Copy the interview starting with "Investor: How did that" and going on through "the industry need?", and substitute "obstacle" for "bottleneck" everywhere it appears.

• [EXERCISE TEXT]

★ ★ ★ ★

Dr. Claude E. Cooke Jr. is the recognized father of modern ceramic proppant, the tiny beads used in fracturing wells, including shale wells. He and two colleagues were named inventors on Exxon Production Research Co.’s 1978 patent for a “hydraulic fracturing method using sintered bauxite propping agent.” He introduced the proppant to the oil and gas industry in a 1976 Society of Petroleum Engineers paper.

During the 1970s, he worked on hydraulic-fracturing-fluids technologies at Exxon’s Houston research lab, and published many technical papers. He holds 28 patents, the most recent one granted in August 2009.

After 13 years of service, he retired this past year from the board of Carbo Ceramics Inc., the world’s largest manufacturer of these proppants.

Cooke worked for ExxonMobil Corp. for 32 years, until he went into law in 1986. Today, he is a partner and patent attorney for Burleson Cooke LLP, a Houston law firm he founded with partner Rick Burleson in 2005. They recently open an office in Pittsburgh to serve clients in the Marcellus shale.

Cooke grew up in Arkansas, where his father worked as a mechanic, maintaining oil wells operated by Magnolia Oil Co., which later became Mobil Oil Corp. Years later, after earning a PhD in physics at the University of Texas, Cooke himself was employed by the former Humble Oil & Refining Co., now Exxon, which later merged with Mobil.

Oil and Gas Investor asked him about those early days of invention and proppant’s role today.

Investor: How did you get into the industry?

Cooke: After I got out of grad school, I had a natural leaning toward the oil industry. I interviewed with several non-industry companies and three oil companies, but I knew I’d go into the oil industry. I got on with Humble in 1954. I was a scientist/engineer in their research lab and spent 32 years there, with the exception of one year when they sponsored me to do post-doctoral work at Columbia.

Investor: But you are a lawyer, too.

Cooke: When I turned 40 I decided research wasn’t the optimum place to be as you age, so I decided to go to law school at the University of Houston. We had kids in high school at the time. I had always been interested in the law, even though I was always fascinated by science. I did not retire from Exxon right away. I did some litigation work after hours and continued working at Exxon on the research side. It was unusual that they let me do that.

Investor: How did the invention of proppant come about?

Cooke: Exxon needed a high-strength proppant, but they did not want to manufacture it. It was my idea to use ceramic proppant, which was made of bauxite ore. We went to the Carborundum Co. in Niagara Falls and asked them for 35,000 pounds of it to do a field test, and that blew their mind—they were only making smaller amounts used in grinding wheels.

Investor: Where was the first field test?

Cooke: On the King Ranch in South Texas, where Exxon had leased most of the ranch, or all of it. I actually still have the log of that job at home. The well was drilled to about 10,000 feet.

Investor: Why did you need a new kind of proppant?

Cooke: In those days, people used sand, or glass beads, but the industry wanted to drill deeper and deeper, to 15,000 feet. The deeper you drill, the higher the temperature and pressure, and the proppants that industry was using didn’t work. We found in our research that the glass beads lose their strength after you get to about 7,000 or 8,000 feet. The water in the reservoir makes them ineffective.

Investor: How did that first test go?

Cooke: Very well. We knew we had a successful new technology, but then, it was a matter of getting enough ceramic proppant. It took the industry years to build enough plants. Last year it produced about 2.5 billion pounds. Proppant is produced all over the world now, in Russia, China and Brazil.

The industry goes from bottleneck to bottleneck. High-strength proppant was very important for the economics of deep gas drilling, and now, the shales.

Investor: How do you like being a lawyer as opposed to doing R&D?

Cooke: I do patents, license agreements, various kinds of business arrangements, some litigation. I call it technology law. It really is fascinating. We never seem to get to the point where somebody doesn’t have a new idea.

Investor: What else does the industry need?

Cooke: Industry is looking for a low-density, high-strength proppant material. A variety of ideas have been advanced but none is adequate yet. The other thing we’d like is a better method of determining where exactly the proppant goes in the formation after we’ve done the fracture treatment. We’d like to have what people are calling “smart proppant.”

We’re just getting the easy problems solved now. The Earth is very complex, and there’s a whole new set of problems related to producing shale gas.

★ ★ ★ ★

• [DATA EXTRACTS]

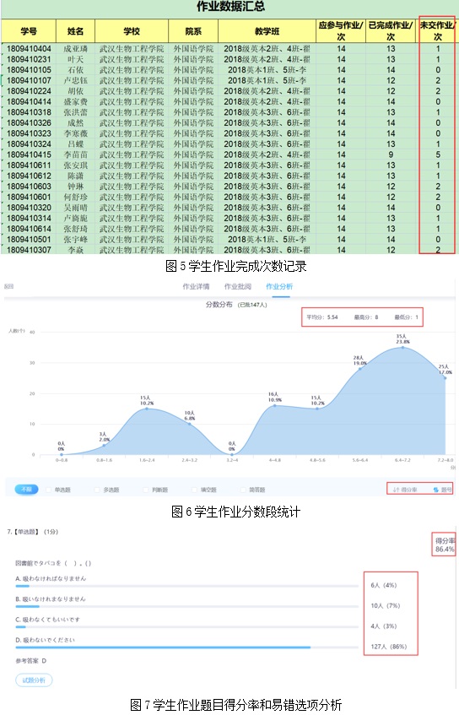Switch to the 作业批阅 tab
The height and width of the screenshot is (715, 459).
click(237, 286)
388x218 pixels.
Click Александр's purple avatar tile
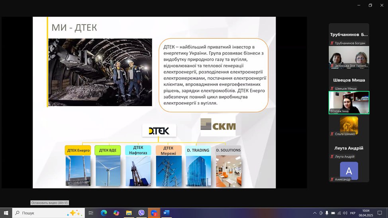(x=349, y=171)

★ ★ ★ ★

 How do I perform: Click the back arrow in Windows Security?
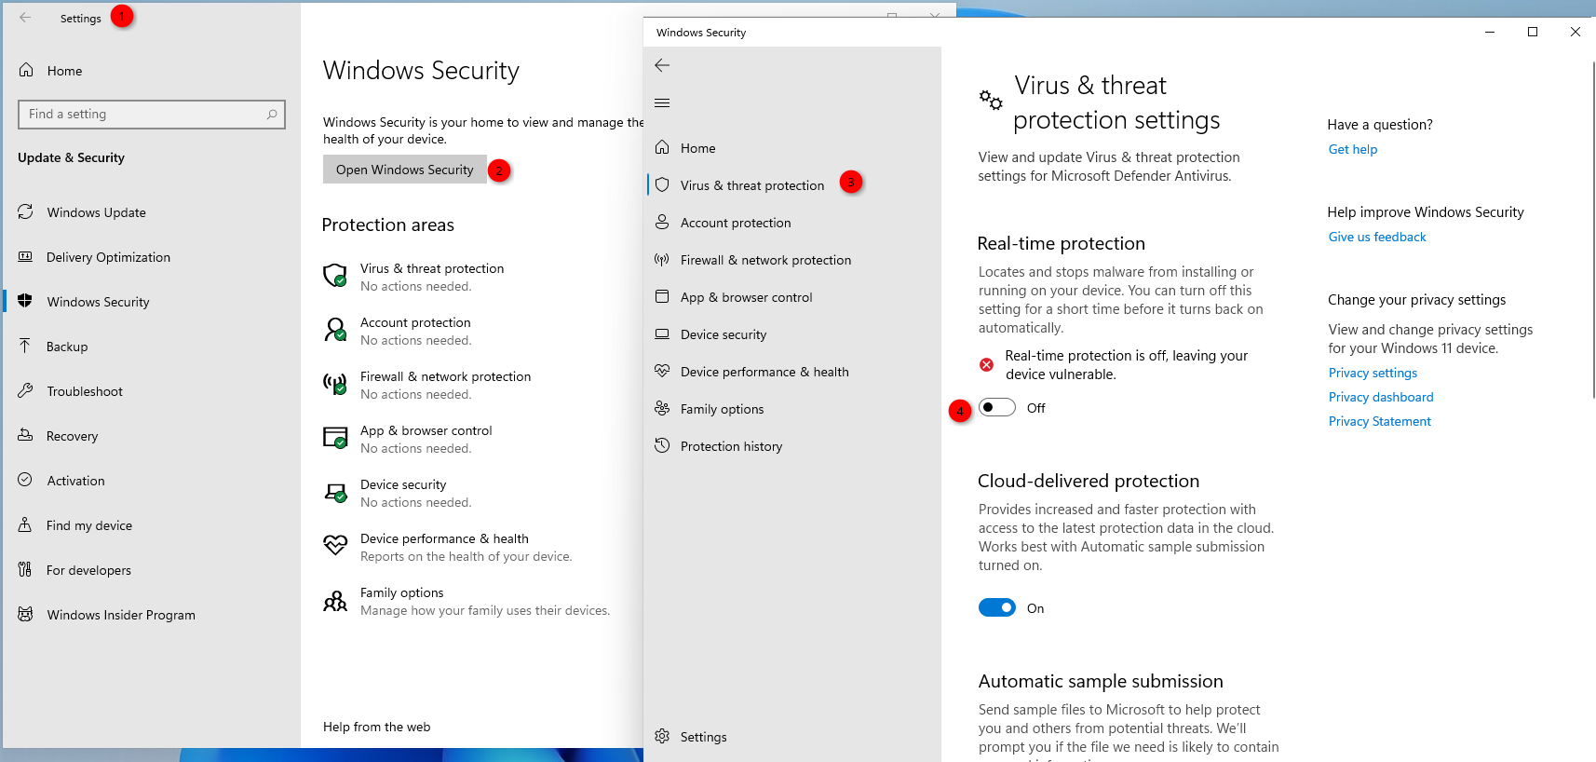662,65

★ ★ ★ ★

• [ANSWER TO THIS PROBLEM]
Investor: How did that first test go?

Cooke: Very well. We knew we had a successful new technology, but then, it was a matter of getting enough ceramic proppant. It took the industry years to build enough plants. Last year it produced about 2.5 billion pounds. Proppant is produced all over the world now, in Russia, China and Brazil.

The industry goes from obstacle to obstacle. High-strength proppant was very important for the economics of deep gas drilling, and now, the shales.

Investor: How do you like being a lawyer as opposed to doing R&D?

Cooke: I do patents, license agreements, various kinds of business arrangements, some litigation. I call it technology law. It really is fascinating. We never seem to get to the point where somebody doesn’t have a new idea.

Investor: What else does the industry need?